2. What’s your favorite part of writing a new book or story?  What do you like the least?

Well, for this project I’m editing short stories, not writing them, so I’ll focus on that aspect.  What I love about editing anthologies is that there is such a variety of stories that can arise from even one rather particular theme—different in tone, plot, atmosphere, direction, etc.  Reading all of the stories submitted, filtering through them, finding those gems, is both exciting and thrilling.  Each story is a little world of its own, and even if all of the stories are connected in some way—be it a magical bar that travels through time, fae creatures surviving in our own world, or steampunk humans facing off against an alien invasion—each gives me a glimpse inside a particular author’s mind.  I’m always surprised by what I find there.  Probably the worst part of the experience of putting together an anthology, though, is that I invariable have to reject some of those stories.  Not because they aren’t “good enough” necessarily, but because there is only room for so many stories in one book.  This is especially hard when most of the submissions are being made by friends.  (Up to this point, the anthologies have been invite-only, but I hope to do anthologies with open submissions in the future.)  Having to write a letter to someone you’ve had drinks with and partied with at a con (and who may even be a New York Times bestseller) was extremely difficult.  I’d like to take all of the good stories, but crafting an anthology that’s balanced in tone and style means you have to do some rejecting at some point.

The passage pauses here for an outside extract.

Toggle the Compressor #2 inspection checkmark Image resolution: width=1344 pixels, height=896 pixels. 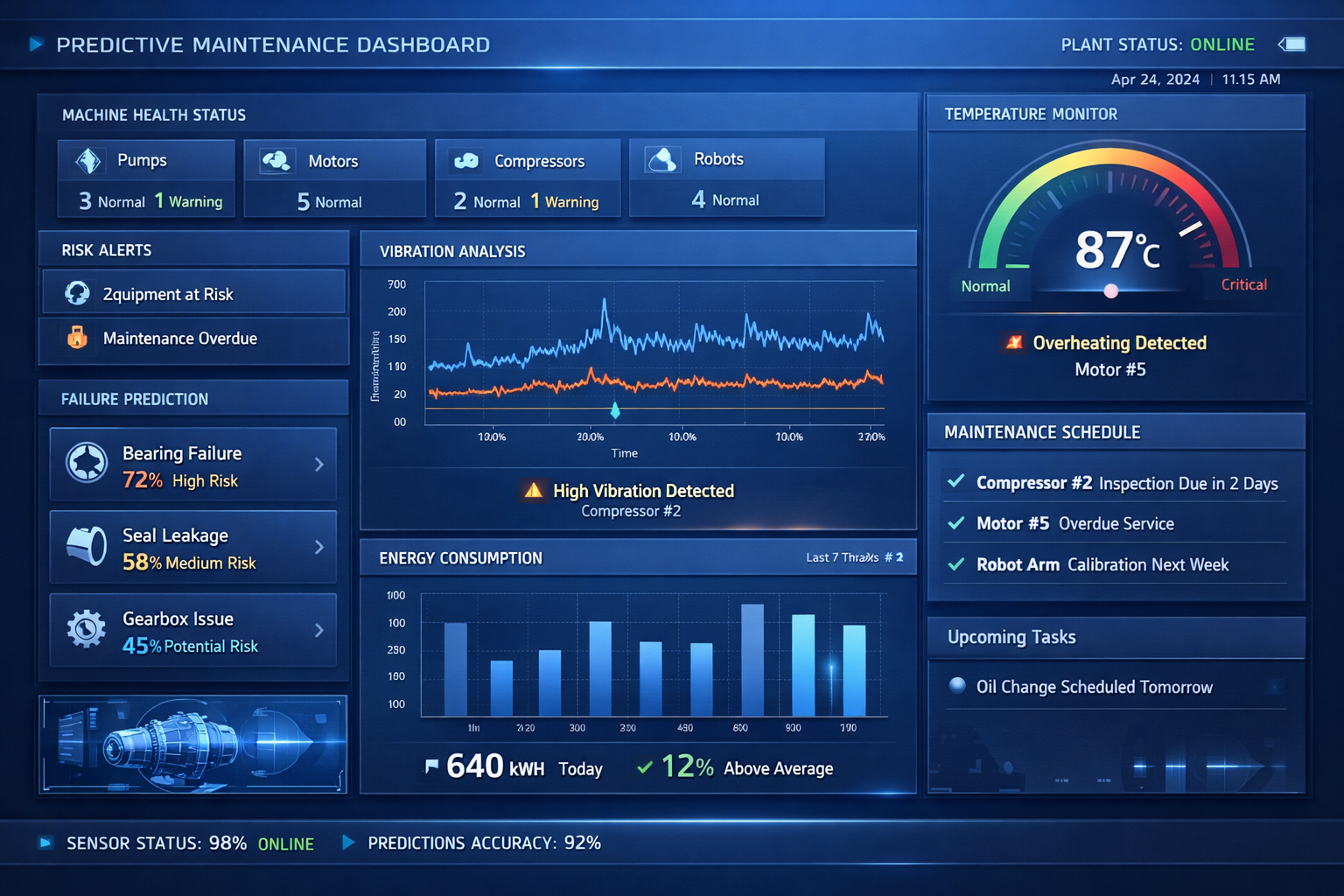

3. What inspired your new book or story?

The theme for CLOCKWORK UNIVERSE—basically steampunk humans up against an alien invasion—was Patricia Bray’s idea initially, formed when we both went to see the Daniel Craig movie “Cowboys and Aliens.”  We were hoping that the anthology would do so well that a movie would be made based on it and we’d be able to meet Daniel Craig.  (That’s the ultimate goal of this anthology.  *grin*)  In any case, I hadn’t seen anything on the market quite like it, and so when I was looking through our list of potential anthology ideas (we have a long list), I thought this one had the most OOMPH to it, in terms of catching hold of readers’ imaginations and keeping hold long enough to convince them to fund the Kickstarter project.  Also, from a writer’s perspective, when I consider steampunk vs aliens, my brain fairly explodes with possibilities, so I knew it would inspire a ton of writers as well.

4. Where can readers find you on social media? (Facebook, Twitter, Goodreads, Library Thing, Redd It, etc.)

Readers can find me (Joshua Palmatier) at www.joshuapalmatier.com and www.benjamintate.com (Benjamin Tate is my pseudonym).  I’m also on Facebook under Joshua B Palmatier, on Twitter at @bentateauthor, and on Goodreads under Joshua Palmatier.  Feel free to friend or follow me at any of those.  The small press Zombies Need Brains can be found at www.zombiesneedbrains.com, has a page on Facebook (like it!), and is on Twitter at @ZNBLLC.  Watch there for current and upcoming projects.  The Kickstarter project for CLOCKWORK UNIVERSE: STEAMPUNK vs ALIENS can be found on www.kickstarter.com of course.

5. What advice would you give to an aspiring writer?

The best advice I can give an aspiring writer is the advice I got from Kate Elliott when I was an aspiring writer:  be persistent.  You have to sit down and write, of course, but after that you have to send that short story or novel out there.  And you have to keep sending it out there, even if you are only accumulating rejections for it.  And while it’s out there, you have to sit back down in that chair and write something different and when it’s ready, send it out.  You can’t give up and you can’t let the rejections (because there will be plenty of rejections) keep you from writing and sending things out.  It took me 10 years, four novels, and uncountable rejections before a publisher said, “Yes.  We want this.”  The reason that happened was because I was persistent and never gave up.